Association Between Influenza Vaccination and Cardiovascular Outcomes in High-Risk Patients: A Meta-analysis

Author Affiliations
  • 1Women’s College Research Institute and Cardiovascular Division, Department of Medicine, Women’s College Hospital, University of Toronto, Toronto, Ontario, Canada
  • 2Medical University of the Americas, Nevis, West Indies
  • 3VA Boston Healthcare System, Harvard Medical School, Boston, Massachusetts
  • 4Cardiovascular Division, Brigham and Women’s Hospital, Harvard Medical School, Boston, Massachusetts
  • 5Clinical Research and Development Center, Shahid Modarres Medical Center, Infectious Diseases and Tropical Medicine Research Center, Shahid Beheshti University (MC), Tehran, Iran
  • 6Division of Infectious Disease, Department of Medicine, Pennsylvania State University School of Medicine, Hershey
  • 7Institute of Psychiatry, King’s College London, London, United Kingdom
  • 8South London and Maudsley National Health Service Foundation Trust, London, United Kingdom
  • 9Department of Internal Medicine, Faculty of Medicine, Chiang Mai University, Chiang Mai, Thailand
  • 10Institute of Cardiology, Warsaw, Poland
  • 11Cardiovascular Research Center, Shahid Modarres Medical Center, Shahid Beheshti University (MC), Tehran, Iran
  • 12Peter Munk Cardiac Centre, University Health Network, Heart and Stroke Richard Lewar Centre of Excellence in Cardiovascular Research, University of Toronto, Toronto, Ontario, Canada
JAMA. 2013;310(16):1711-1720. doi:10.1001/jama.2013.279206
Abstract

Importance  Among nontraditional cardiovascular risk factors, recent influenzalike infection is associated with fatal and nonfatal atherothrombotic events.

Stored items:

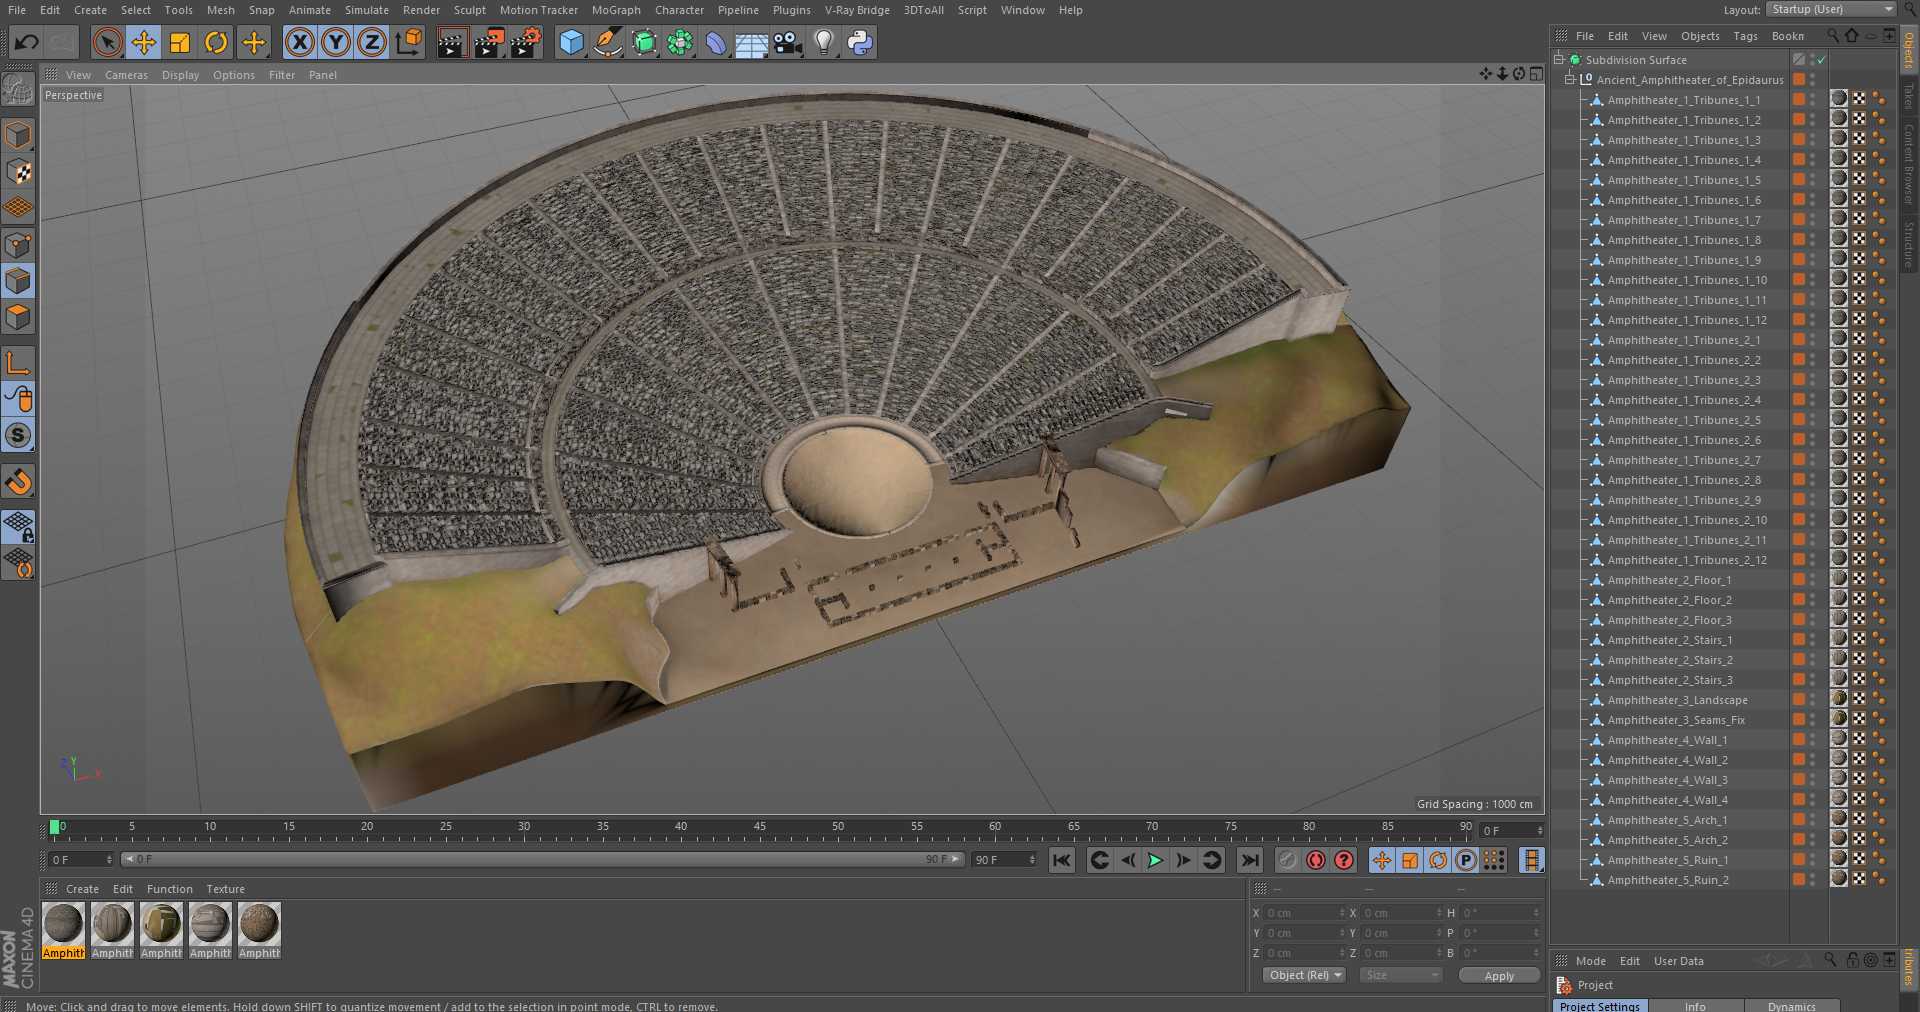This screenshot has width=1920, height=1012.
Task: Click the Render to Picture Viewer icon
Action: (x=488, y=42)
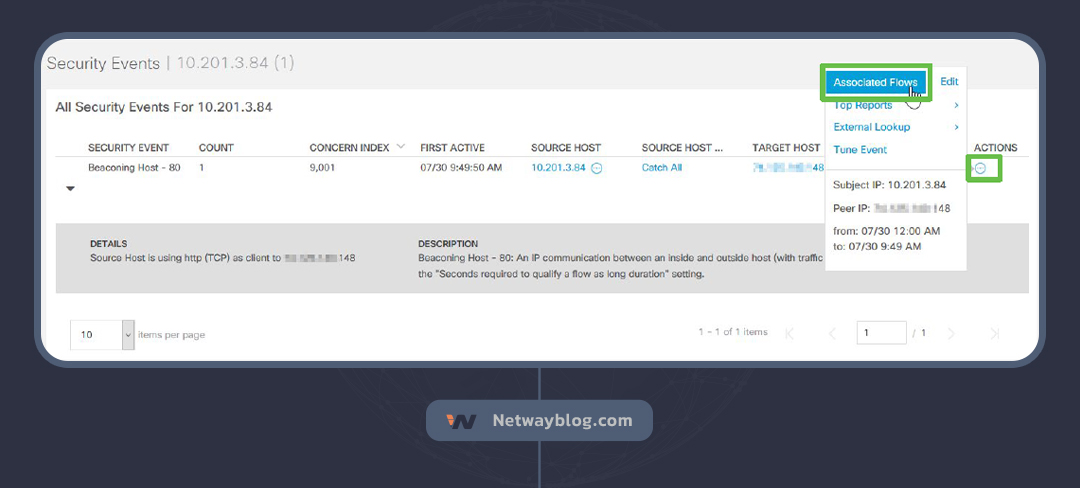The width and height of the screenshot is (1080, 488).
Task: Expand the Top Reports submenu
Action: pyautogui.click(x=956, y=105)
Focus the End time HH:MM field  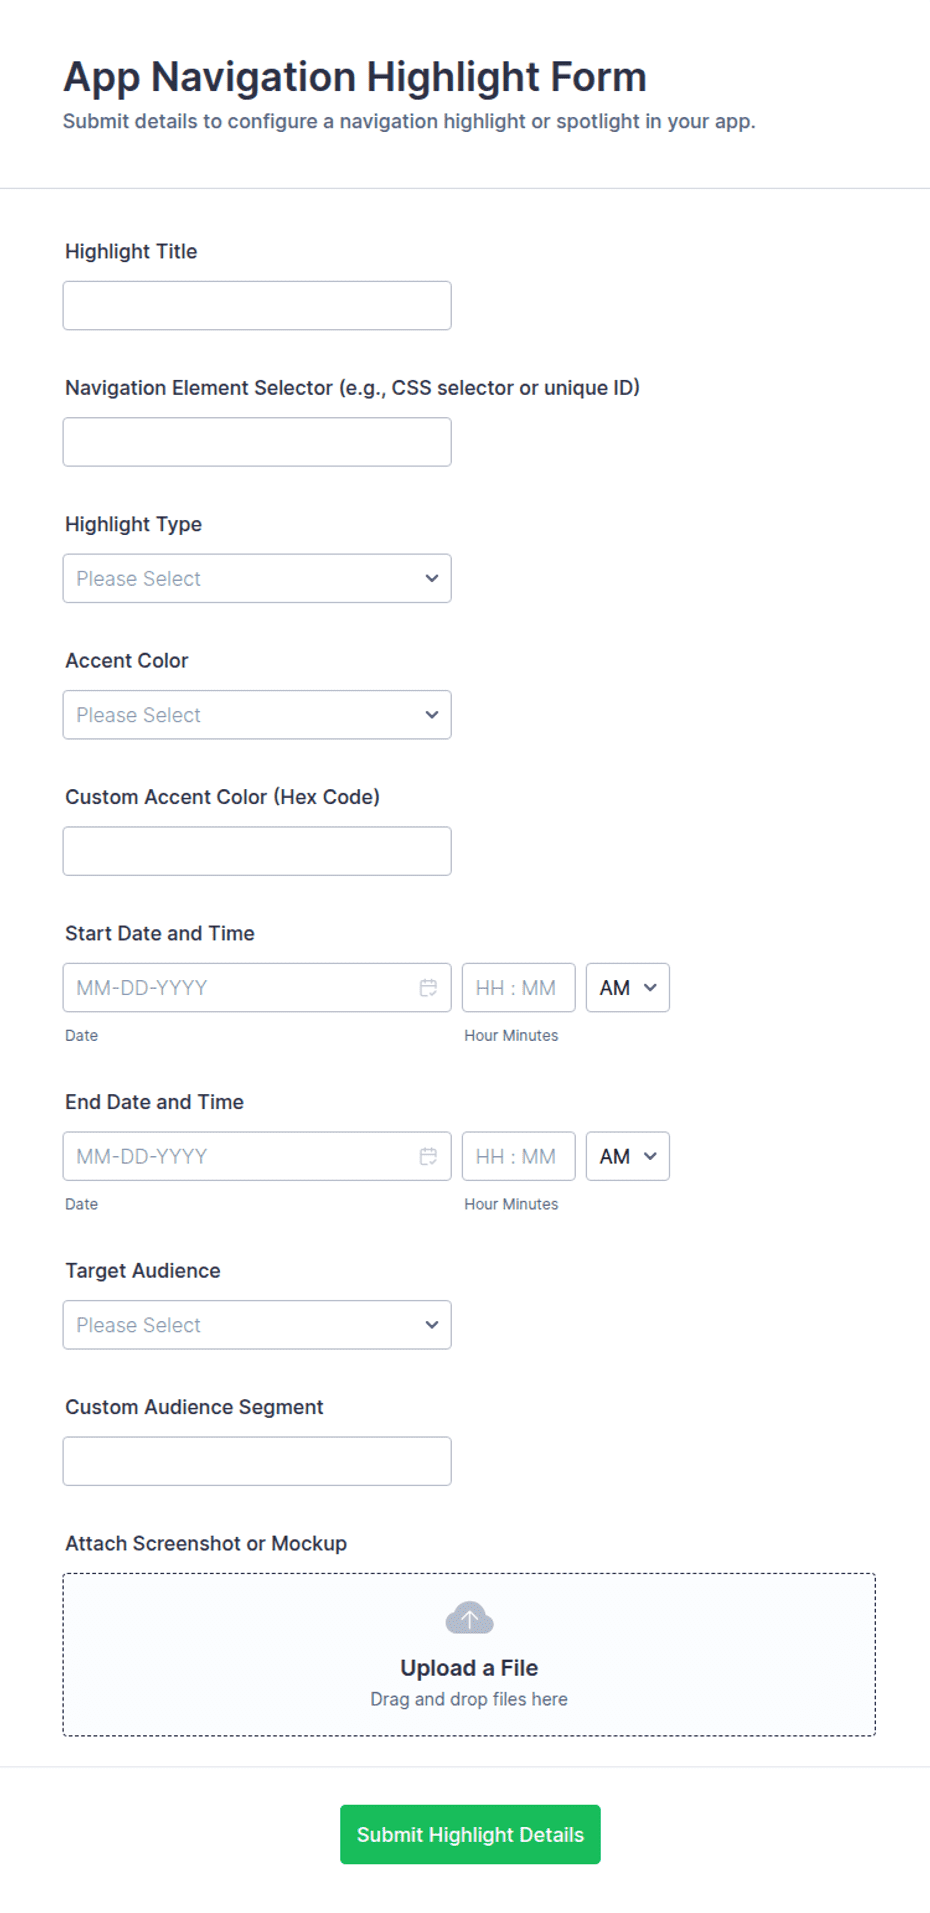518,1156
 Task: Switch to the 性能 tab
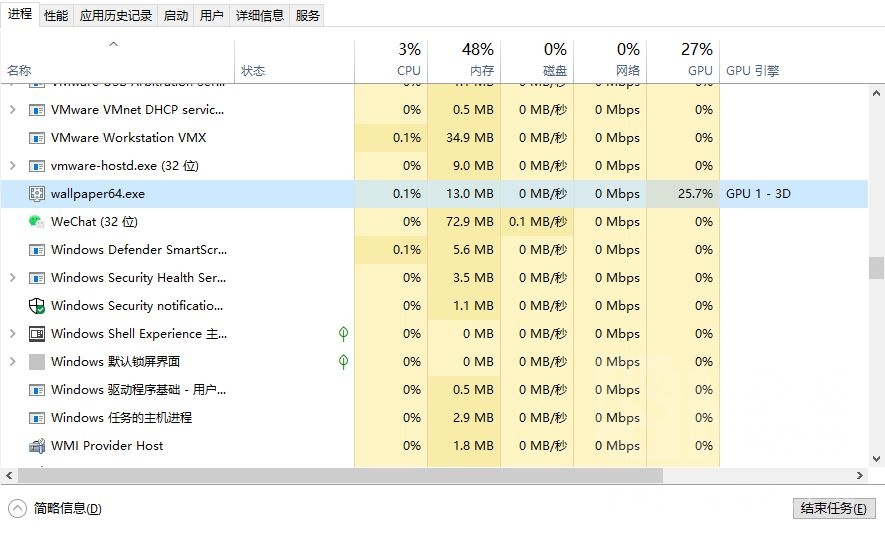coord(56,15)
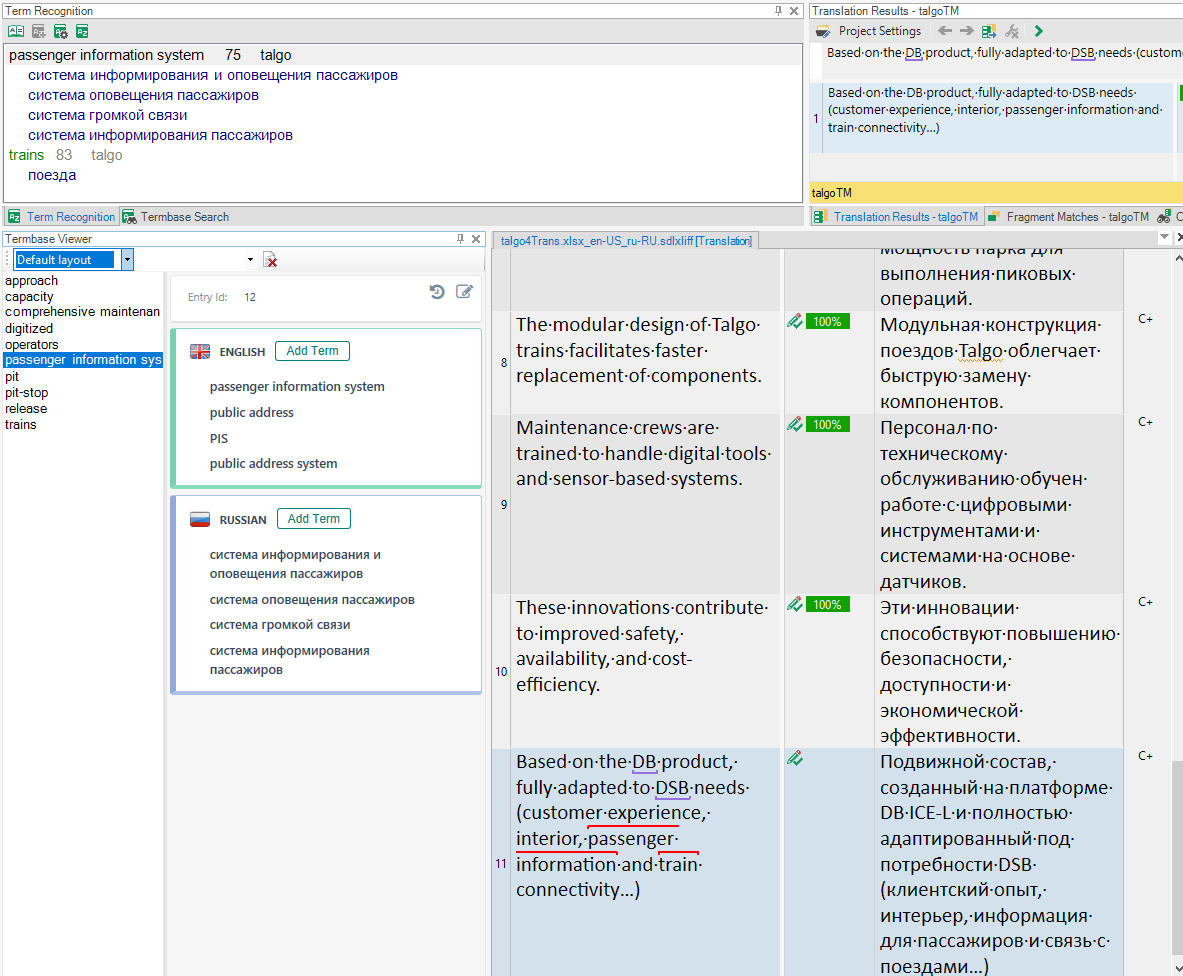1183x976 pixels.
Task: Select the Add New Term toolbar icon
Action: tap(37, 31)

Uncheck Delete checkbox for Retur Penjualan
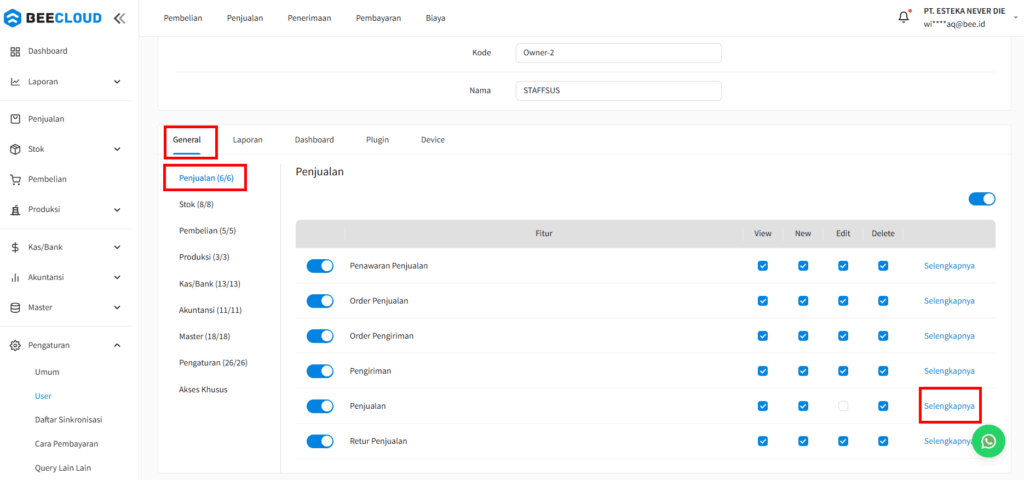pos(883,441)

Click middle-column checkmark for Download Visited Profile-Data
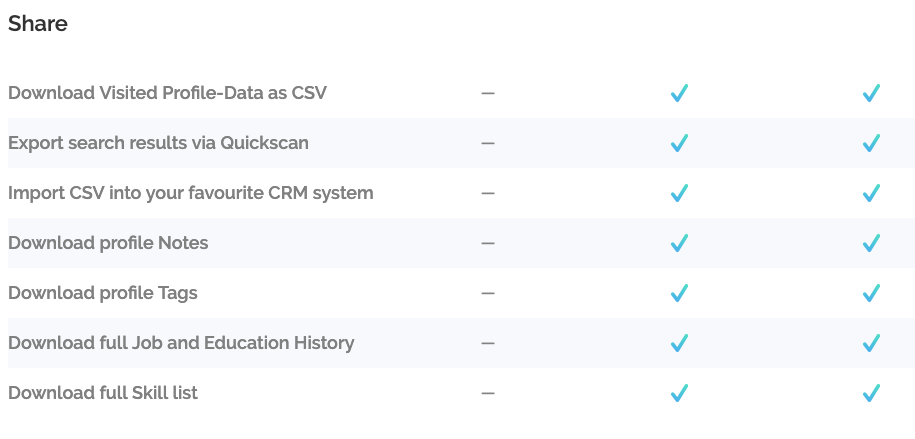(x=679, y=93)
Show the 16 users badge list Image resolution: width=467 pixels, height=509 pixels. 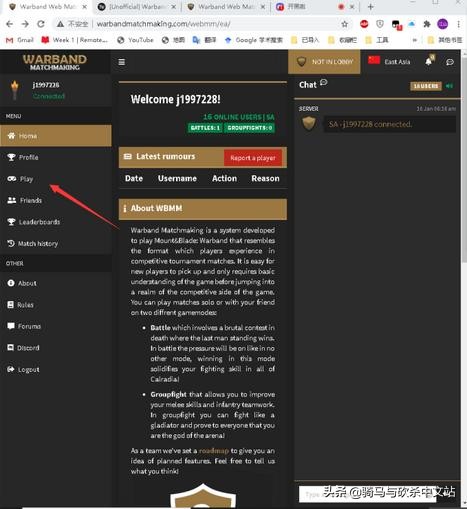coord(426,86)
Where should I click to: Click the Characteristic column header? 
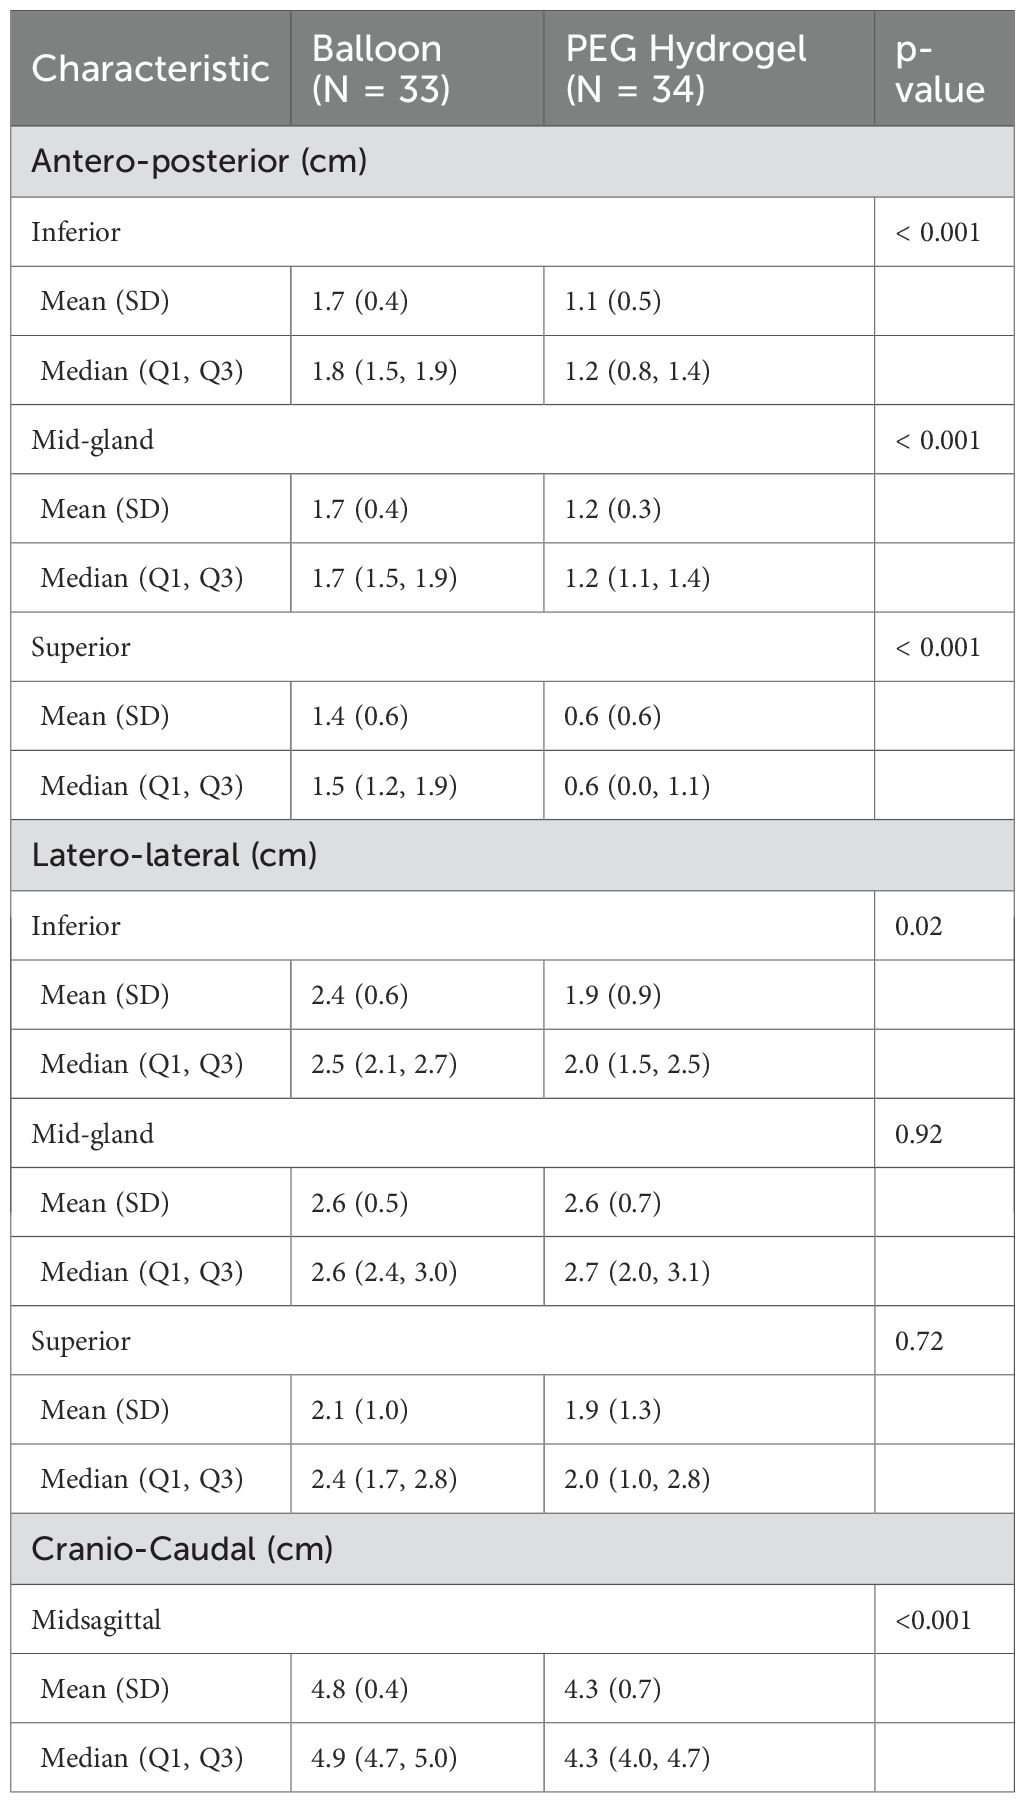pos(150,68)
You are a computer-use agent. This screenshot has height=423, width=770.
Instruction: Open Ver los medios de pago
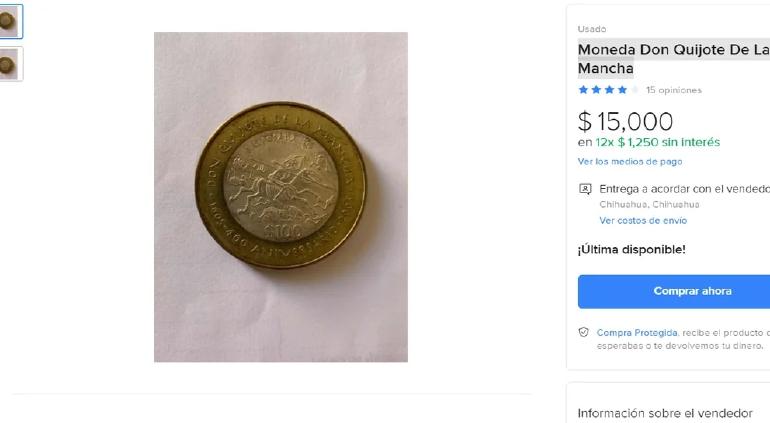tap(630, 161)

Task requirements: Please copy the passage from the influenza vaccination abstract from "Importance  Among nontraditional" up to and including "nonfatal atherothrombotic events.", swapping "recent" for "prior".

Your response:
Importance  Among nontraditional cardiovascular risk factors, prior influenzalike infection is associated with fatal and nonfatal atherothrombotic events.